What It Took to Achieve the Ski Descent of Pakistan’s Famed Peak

Can you describe your Great Trango Tower route? What does the crux look like?

Christina Lustenberger:

Base camp sits at just over 4000 meters [elevation], leaving camp you turn up the Nameless Gully, the same approach used to climb the Nameless Tower. From here it’s straightforward to high camp. High camp is 5000m under a huge boulder, somewhat protected from avalanche and rock fall hazards. When leaving highcamp we trend climbers right ascending towards the ramp system, and a beautiful line that leads to the upper part of the mountain. While this is still exposed, compared to the rest of the upper mountain it feels quite mellow. About halfway up the ramp there is a 5.9 rock step. We only had summer beta on our first attempt. In 2023 I led this pitch, and fixed a line for the crew to ascend. The rope was still there, and we used it again in 2024.

Once you reach the last rock stance it’s time to traverse onto the big glacier face. From the traverse, you continue up right to the narrow arm that eventually leads to a large horizontal crevasse pretty much spanning the entire face. This shut us down in 2023. In 2024, I was belayed across the crevasse protecting with three ice screws and eventually building an anchor for the rest of the group to follow. In 2024, once across the crevasse I knew we would summit.

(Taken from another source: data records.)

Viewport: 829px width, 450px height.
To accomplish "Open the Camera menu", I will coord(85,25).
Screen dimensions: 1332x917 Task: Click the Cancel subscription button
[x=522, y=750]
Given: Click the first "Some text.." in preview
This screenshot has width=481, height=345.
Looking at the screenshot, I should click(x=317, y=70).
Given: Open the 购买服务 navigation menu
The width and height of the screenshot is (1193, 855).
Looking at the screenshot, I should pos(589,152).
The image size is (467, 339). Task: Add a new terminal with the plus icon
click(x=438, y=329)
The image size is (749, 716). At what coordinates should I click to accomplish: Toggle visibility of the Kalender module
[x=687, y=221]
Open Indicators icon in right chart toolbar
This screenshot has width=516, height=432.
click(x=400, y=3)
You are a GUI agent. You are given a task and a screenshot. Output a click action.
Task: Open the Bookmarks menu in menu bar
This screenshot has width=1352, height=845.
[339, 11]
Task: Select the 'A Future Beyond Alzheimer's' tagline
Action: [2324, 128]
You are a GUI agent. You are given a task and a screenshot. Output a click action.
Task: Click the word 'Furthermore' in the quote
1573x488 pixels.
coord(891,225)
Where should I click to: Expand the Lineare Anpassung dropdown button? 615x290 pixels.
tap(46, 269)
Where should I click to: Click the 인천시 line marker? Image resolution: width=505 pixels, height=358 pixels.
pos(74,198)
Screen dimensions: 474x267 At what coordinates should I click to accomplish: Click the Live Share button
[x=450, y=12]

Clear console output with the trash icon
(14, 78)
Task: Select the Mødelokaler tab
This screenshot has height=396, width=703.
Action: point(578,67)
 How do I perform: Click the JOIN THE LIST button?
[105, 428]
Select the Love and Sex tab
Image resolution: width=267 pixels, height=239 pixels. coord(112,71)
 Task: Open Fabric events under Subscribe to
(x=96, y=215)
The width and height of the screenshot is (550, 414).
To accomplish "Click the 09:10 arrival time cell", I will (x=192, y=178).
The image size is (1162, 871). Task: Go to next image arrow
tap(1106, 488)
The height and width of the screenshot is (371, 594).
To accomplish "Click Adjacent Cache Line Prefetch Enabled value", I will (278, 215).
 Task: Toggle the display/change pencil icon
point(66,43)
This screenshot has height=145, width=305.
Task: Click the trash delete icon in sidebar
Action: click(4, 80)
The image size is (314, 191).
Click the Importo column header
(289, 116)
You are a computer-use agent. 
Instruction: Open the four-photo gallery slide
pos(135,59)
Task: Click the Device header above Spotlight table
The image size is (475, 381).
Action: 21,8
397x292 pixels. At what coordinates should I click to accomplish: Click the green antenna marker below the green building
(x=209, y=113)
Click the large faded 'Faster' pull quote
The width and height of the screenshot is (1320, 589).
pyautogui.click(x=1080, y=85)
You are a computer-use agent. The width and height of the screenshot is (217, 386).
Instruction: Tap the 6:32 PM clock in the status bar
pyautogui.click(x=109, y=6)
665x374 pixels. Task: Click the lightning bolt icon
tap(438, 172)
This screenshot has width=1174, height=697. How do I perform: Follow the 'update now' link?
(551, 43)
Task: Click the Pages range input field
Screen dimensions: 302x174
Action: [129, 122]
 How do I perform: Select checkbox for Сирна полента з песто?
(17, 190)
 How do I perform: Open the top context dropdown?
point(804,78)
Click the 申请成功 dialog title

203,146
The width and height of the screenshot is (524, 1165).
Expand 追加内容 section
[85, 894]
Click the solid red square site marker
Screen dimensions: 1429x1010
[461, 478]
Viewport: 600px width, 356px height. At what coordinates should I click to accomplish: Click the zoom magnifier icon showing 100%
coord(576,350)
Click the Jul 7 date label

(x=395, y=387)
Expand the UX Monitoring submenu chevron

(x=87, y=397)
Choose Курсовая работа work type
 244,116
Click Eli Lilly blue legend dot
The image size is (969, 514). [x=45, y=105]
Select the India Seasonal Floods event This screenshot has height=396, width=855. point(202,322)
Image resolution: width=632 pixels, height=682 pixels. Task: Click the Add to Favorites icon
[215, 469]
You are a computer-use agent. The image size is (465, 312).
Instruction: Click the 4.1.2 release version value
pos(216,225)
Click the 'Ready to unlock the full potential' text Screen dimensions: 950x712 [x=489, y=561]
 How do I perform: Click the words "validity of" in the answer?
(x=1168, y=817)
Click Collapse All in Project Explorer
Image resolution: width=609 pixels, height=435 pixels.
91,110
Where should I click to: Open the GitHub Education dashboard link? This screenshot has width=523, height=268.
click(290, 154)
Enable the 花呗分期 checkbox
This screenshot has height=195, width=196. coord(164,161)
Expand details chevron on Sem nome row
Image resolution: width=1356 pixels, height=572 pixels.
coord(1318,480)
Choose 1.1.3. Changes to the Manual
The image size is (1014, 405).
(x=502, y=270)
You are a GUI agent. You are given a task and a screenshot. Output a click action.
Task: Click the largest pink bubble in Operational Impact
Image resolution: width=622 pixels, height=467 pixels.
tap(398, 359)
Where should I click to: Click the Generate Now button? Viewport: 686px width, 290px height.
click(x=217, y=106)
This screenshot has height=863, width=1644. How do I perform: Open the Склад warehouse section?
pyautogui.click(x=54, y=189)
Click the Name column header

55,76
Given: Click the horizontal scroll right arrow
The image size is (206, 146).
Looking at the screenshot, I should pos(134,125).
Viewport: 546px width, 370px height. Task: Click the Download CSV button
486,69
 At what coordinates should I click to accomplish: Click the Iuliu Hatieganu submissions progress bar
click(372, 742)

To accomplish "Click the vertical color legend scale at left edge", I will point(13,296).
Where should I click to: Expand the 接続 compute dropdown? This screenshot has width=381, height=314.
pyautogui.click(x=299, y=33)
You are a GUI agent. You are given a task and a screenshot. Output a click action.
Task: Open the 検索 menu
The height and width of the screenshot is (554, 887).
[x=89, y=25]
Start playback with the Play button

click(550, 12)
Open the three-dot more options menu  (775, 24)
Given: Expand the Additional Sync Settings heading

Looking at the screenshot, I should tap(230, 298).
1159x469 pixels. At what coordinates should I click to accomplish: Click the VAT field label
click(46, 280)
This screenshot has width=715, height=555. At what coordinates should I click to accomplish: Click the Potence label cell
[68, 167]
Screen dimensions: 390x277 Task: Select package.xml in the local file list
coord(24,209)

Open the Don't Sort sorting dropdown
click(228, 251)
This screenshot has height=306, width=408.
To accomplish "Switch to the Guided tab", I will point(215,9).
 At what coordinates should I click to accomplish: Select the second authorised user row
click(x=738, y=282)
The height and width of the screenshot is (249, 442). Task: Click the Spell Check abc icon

Above the crevasse it’s mostly snow walking, avoiding big crevasses and assessing the snow on the steeper slope. The summit ridge was steeper and was protected by a schrund. We belayed Jim across and watched him climb to the summit. Watching him reach the summit was pretty amazing, his last big trip ended in tragedy, and it was uplifting to see him stand on top after so much hard behind him. We followed to the summit, and all stood up there together. On descent Chantel rappelled the steep section, while Jim and I chose to ski it. The ski descent was amazing. I built a V thread above the crevasse and the group rappelled through it. We continued skiing down with one more rappel through the mixed step.

What’s unique about climbing in Pakistan compared to other places?

Chantel Astorga:

It’s a much more wild environment than climbing in places like India and Nepal, everything takes longer to get to. Pakistan doesn’t have the infrastructure set in place that these other Himalayan countries have developed for tourism/trekking. It’s still “behind the scenes” so to speak.

Lustenberger:

Very little skiing has happened in Pakistan and most that has is exploratory, so it really adds an element of wild adventure!